Men: Cole Greashaber, Dane Smith, Paul Tremblay. Greashaber is a young gun to watch that was a teenage division podium finisher at the Games and part of our staff picks earlier this season as well, and he’ll have a nice opportunity to shake things up in his continued progression towards breaking through as an individual. Dane Smith carries the pedigree of his last name, but has been relatively quiet in his quest to be the third Smith brother to qualify since finishing 12th at the 2018 Atlantic Regional. Tremblay is a human hand grenade on the leaderboard, and will likely finish in the top three or five in events 1 and 5, but will need every ounce of his “dad strength,” to extend his season.
The Team Division
Here are the teams to watch for the 2021 Atlas Games:
CrossFit Resurrection: After taking fourth in the Team Quarterfinals and 25th in the world in the Open, Resurrection comes in as the number one seeded team for the Atlas Games this year.
- Their team roster features 2019’s third fittest 40-44 year old, Deanna Furnival, as well as seven-time regional athlete Jasmine Sheehan.
Pro-1 Montreal: The second-seeded team is no stranger to high level competition. If they qualify for the Games this year, this will be their third go around as a team.
- This Canadian-based team took fifth in the Team Quarterfinals this year and boasts a roster of two time team Games athlete Manon Lesur (who competed with Pro-1 in both her appearances at the Games) and individual Games athlete Chloe Gauvin-David, who also competed with Pro-1 in 2019.
- With both ladies who lead their team to a 9th place finish in 2019 at the Games returning this year, Pro-1 has a solid chance at not only punching their ticket to the Games, but also sitting atop the podium this weekend.
1855: Team 1855 is stacked with former East Regional veterans. With a total of 14 years of combined regionals experience, Team 1855 is looking at a solid chance of earning their spot at the CrossFit Games.

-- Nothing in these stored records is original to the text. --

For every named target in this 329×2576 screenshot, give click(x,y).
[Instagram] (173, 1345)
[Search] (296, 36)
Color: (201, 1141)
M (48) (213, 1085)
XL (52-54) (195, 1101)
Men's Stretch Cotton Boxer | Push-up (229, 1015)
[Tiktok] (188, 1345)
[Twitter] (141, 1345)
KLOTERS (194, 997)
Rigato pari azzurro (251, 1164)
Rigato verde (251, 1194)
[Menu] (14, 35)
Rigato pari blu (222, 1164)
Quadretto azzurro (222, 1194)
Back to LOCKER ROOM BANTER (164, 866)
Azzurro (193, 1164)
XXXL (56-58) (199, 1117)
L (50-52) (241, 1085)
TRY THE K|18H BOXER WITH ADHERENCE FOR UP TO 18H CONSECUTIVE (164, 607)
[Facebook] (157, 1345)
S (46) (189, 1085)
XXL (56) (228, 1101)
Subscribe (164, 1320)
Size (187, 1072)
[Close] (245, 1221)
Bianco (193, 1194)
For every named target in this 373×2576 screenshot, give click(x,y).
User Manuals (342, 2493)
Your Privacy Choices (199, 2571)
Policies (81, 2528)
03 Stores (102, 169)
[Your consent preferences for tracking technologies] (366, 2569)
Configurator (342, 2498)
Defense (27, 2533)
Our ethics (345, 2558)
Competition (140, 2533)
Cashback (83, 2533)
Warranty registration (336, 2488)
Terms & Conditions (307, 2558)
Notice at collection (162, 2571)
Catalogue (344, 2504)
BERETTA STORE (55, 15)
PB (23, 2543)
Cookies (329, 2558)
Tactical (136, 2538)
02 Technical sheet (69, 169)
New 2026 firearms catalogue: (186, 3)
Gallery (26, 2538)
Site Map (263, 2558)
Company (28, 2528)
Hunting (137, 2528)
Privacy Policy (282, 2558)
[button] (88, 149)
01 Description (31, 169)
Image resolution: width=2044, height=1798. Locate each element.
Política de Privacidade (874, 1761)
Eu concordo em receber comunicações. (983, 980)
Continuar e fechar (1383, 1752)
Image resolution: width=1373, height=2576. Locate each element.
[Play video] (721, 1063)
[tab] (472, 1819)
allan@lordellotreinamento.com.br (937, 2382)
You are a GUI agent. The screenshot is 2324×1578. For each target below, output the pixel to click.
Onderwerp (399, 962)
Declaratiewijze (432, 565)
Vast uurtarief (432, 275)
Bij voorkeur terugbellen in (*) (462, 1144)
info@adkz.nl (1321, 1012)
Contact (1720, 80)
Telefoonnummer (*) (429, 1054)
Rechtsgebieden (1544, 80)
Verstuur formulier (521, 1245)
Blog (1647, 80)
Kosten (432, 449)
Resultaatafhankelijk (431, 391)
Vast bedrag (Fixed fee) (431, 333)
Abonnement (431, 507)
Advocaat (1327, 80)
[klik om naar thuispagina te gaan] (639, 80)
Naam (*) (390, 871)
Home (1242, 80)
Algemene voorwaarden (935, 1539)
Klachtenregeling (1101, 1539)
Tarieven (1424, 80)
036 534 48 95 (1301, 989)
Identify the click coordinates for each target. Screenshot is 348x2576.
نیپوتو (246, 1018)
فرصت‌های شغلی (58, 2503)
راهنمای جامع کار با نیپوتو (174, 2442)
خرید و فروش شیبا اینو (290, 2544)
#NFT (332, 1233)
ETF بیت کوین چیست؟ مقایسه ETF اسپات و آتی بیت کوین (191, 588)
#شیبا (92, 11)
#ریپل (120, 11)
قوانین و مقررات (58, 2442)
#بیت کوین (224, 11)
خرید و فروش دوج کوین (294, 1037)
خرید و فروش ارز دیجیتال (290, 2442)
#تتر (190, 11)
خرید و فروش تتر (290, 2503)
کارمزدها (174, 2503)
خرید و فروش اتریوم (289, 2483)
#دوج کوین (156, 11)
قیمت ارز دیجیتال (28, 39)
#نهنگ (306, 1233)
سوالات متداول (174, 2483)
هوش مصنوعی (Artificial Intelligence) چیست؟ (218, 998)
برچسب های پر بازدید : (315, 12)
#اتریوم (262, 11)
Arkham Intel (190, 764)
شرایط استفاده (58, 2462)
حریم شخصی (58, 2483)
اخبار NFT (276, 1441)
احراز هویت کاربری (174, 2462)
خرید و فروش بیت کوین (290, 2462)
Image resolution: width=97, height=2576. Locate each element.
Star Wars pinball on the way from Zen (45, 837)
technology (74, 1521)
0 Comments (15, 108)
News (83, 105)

Team Koda: One of the five Koda CrossFit teams to qualify for Semifinals, Team Koda is the highest ranked Koda team and the one most likely to punch a ticket to the Games.
- However, with Novative Lab having placed just one spot below them in Team Quarterfinals, they will need to fight to lock in that final Games ticket this weekend.
Novative Lab: During Team Quarterfinals, Team Koda and Novative Lab placed consecutively in 24th and 25th. This close placement of the two teams leaves the 4th and 5th seeded teams coming in on near equal footing as they enter this weekend of competition.
One More Team To Watch: While their sister teams, Team Invictus and Invictus Unconquerable fight for a podium position at West Coast Classic this weekend, Invictus Sorrento Valley will be competing from their home gym in California.
- While they are currently seeded in eleventh place, if they pull through and qualify for the Games this weekend and their two sister teams perform to their abilities at the West Coast Classic, this weekend could potentially produce three Invictus Teams at the CrossFit Games.